**YOUR OBJECTIVE:** Go through the entries below and count the lines where "computer" occurs. Give nothing but that number.

**INFORMATION PROVIDED:**
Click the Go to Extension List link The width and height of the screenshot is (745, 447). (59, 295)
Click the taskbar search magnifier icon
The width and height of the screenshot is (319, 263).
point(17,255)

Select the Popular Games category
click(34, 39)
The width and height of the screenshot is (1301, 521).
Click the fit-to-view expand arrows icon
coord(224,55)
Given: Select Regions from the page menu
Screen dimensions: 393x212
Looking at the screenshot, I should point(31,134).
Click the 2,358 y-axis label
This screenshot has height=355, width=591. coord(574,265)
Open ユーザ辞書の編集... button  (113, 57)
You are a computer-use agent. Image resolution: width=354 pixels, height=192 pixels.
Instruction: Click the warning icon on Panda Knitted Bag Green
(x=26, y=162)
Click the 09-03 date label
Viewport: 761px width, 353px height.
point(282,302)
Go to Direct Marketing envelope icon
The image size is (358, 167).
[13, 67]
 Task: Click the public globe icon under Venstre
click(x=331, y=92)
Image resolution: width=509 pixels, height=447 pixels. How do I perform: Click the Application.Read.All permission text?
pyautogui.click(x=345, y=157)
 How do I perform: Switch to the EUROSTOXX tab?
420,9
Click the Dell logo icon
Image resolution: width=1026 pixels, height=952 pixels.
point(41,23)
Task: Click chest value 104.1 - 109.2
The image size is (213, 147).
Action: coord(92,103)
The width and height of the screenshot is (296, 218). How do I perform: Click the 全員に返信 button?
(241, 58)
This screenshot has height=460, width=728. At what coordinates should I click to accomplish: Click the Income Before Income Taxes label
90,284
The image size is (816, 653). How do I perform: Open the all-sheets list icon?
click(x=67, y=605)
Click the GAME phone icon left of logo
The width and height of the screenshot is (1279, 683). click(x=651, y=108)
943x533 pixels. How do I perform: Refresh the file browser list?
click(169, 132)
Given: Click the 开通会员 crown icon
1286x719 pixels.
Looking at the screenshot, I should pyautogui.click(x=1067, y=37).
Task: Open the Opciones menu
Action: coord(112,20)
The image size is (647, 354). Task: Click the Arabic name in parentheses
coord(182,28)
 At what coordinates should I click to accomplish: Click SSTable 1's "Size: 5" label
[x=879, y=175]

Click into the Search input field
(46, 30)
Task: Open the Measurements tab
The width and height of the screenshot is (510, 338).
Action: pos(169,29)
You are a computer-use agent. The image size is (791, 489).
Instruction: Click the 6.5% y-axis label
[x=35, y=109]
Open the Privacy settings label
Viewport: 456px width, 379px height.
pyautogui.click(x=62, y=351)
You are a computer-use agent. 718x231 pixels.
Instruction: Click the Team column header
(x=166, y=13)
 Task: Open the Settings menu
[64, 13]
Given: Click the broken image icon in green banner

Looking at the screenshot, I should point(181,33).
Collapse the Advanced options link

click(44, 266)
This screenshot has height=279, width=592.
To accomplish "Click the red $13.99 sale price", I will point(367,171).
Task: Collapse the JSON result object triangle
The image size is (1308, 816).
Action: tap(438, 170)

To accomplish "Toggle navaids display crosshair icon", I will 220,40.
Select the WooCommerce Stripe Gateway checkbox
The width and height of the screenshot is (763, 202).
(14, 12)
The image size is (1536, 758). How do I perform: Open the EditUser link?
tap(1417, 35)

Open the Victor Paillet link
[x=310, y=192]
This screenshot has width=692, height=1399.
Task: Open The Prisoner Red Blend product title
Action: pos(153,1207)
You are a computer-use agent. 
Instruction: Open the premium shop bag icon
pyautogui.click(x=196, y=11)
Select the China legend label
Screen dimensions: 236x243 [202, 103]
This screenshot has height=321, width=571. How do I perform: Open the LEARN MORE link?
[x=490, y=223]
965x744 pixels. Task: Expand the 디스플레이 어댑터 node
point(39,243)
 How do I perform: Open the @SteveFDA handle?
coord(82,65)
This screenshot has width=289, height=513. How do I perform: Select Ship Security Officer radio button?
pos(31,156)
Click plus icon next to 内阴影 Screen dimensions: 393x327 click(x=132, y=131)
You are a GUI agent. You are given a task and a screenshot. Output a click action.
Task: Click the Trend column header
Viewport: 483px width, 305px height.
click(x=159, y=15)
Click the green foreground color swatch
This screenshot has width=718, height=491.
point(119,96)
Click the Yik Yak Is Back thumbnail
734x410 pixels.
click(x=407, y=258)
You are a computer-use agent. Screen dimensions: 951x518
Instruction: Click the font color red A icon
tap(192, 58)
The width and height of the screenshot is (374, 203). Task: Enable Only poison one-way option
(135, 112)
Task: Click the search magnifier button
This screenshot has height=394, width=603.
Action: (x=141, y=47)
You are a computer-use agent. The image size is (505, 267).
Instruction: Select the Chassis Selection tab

**ANSWER BELOW:** 6